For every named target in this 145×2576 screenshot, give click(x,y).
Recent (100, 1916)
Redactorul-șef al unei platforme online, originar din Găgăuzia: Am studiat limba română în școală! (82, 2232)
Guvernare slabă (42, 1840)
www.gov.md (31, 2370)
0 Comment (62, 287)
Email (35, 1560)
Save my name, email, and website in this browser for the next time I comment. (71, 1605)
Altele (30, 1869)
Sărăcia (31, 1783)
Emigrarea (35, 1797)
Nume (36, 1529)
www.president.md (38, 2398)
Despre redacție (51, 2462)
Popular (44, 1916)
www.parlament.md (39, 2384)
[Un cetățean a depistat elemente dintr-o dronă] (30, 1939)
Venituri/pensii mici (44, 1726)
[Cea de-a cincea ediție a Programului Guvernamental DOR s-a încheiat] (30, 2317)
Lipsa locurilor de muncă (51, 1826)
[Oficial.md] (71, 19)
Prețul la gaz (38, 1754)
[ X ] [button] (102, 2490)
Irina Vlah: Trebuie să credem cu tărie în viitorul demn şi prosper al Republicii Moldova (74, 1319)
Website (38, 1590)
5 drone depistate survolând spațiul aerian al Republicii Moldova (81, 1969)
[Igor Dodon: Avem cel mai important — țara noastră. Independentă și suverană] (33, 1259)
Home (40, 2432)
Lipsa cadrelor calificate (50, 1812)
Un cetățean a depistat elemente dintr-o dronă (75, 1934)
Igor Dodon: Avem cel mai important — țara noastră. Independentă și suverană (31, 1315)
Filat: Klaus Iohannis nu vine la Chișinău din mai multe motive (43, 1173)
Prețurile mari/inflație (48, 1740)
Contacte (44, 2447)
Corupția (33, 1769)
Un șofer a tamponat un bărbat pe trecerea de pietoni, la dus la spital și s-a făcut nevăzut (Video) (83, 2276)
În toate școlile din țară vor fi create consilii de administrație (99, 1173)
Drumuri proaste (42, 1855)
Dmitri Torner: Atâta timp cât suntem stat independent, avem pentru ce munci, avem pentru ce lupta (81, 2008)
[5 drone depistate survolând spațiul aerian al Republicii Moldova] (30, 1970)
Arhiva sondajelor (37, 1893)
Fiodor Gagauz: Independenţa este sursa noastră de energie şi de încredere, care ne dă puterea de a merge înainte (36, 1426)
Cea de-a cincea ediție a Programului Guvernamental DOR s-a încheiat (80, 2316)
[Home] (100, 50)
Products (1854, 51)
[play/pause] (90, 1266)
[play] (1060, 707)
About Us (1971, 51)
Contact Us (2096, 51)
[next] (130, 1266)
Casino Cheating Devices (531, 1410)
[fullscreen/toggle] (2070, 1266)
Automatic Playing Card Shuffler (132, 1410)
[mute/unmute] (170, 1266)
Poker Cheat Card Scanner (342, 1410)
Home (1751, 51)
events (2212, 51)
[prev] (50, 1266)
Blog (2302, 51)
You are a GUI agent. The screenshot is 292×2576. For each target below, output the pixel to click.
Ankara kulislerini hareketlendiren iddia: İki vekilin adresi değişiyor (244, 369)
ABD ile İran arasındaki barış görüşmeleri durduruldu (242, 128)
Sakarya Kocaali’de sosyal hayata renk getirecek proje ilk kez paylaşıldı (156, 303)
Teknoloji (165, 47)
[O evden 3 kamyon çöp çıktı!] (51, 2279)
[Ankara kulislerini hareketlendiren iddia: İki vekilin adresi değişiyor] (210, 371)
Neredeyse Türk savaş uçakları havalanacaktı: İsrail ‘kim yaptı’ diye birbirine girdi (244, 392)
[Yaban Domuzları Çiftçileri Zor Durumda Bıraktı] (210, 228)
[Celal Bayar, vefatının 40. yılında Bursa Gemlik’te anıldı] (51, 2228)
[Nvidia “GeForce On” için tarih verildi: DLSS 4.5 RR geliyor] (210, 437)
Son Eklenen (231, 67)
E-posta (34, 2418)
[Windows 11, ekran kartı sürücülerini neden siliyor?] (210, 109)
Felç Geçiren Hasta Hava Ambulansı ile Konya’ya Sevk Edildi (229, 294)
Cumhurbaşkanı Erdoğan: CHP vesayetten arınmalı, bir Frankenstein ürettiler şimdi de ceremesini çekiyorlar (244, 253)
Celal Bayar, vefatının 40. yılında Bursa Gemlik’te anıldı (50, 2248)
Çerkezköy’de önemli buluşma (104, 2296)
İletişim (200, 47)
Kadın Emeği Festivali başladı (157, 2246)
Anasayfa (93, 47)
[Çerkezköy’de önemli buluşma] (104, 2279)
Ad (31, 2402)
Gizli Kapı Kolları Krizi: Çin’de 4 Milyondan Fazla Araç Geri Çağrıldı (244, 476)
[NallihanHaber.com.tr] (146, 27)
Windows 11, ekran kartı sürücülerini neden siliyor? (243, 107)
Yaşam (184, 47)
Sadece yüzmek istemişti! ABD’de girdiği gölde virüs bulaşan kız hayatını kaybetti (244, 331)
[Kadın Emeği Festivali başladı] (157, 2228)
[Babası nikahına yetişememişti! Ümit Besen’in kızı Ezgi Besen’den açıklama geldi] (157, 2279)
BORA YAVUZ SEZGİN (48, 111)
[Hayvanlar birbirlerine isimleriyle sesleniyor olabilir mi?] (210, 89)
# # # # # # #
** YOUR TASK **
Copy exactly the stretch of data above from the line with "Home (40, 2432)" through the line with "Teknoloji (165, 47)", and omit all other lines.

** TASK SOLUTION **
Home (40, 2432)
Lipsa cadrelor calificate (50, 1812)
Un cetățean a depistat elemente dintr-o dronă (75, 1934)
Igor Dodon: Avem cel mai important — țara noastră. Independentă și suverană (31, 1315)
Filat: Klaus Iohannis nu vine la Chișinău din mai multe motive (43, 1173)
Prețurile mari/inflație (48, 1740)
Contacte (44, 2447)
Corupția (33, 1769)
Un șofer a tamponat un bărbat pe trecerea de pietoni, la dus la spital și s-a făcut nevăzut (Video) (83, 2276)
În toate școlile din țară vor fi create consilii de administrație (99, 1173)
Drumuri proaste (42, 1855)
Dmitri Torner: Atâta timp cât suntem stat independent, avem pentru ce munci, avem pentru ce lupta (81, 2008)
[5 drone depistate survolând spațiul aerian al Republicii Moldova] (30, 1970)
Arhiva sondajelor (37, 1893)
Fiodor Gagauz: Independenţa este sursa noastră de energie şi de încredere, care ne dă puterea de a merge înainte (36, 1426)
Cea de-a cincea ediție a Programului Guvernamental DOR s-a încheiat (80, 2316)
[Home] (100, 50)
Products (1854, 51)
[play/pause] (90, 1266)
[play] (1060, 707)
About Us (1971, 51)
Contact Us (2096, 51)
[next] (130, 1266)
Casino Cheating Devices (531, 1410)
[fullscreen/toggle] (2070, 1266)
Automatic Playing Card Shuffler (132, 1410)
[mute/unmute] (170, 1266)
Poker Cheat Card Scanner (342, 1410)
Home (1751, 51)
events (2212, 51)
[prev] (50, 1266)
Blog (2302, 51)
You are a GUI agent. The screenshot is 292×2576. For each target below, output the pixel to click.
Ankara kulislerini hareketlendiren iddia: İki vekilin adresi değişiyor (244, 369)
ABD ile İran arasındaki barış görüşmeleri durduruldu (242, 128)
Sakarya Kocaali’de sosyal hayata renk getirecek proje ilk kez paylaşıldı (156, 303)
Teknoloji (165, 47)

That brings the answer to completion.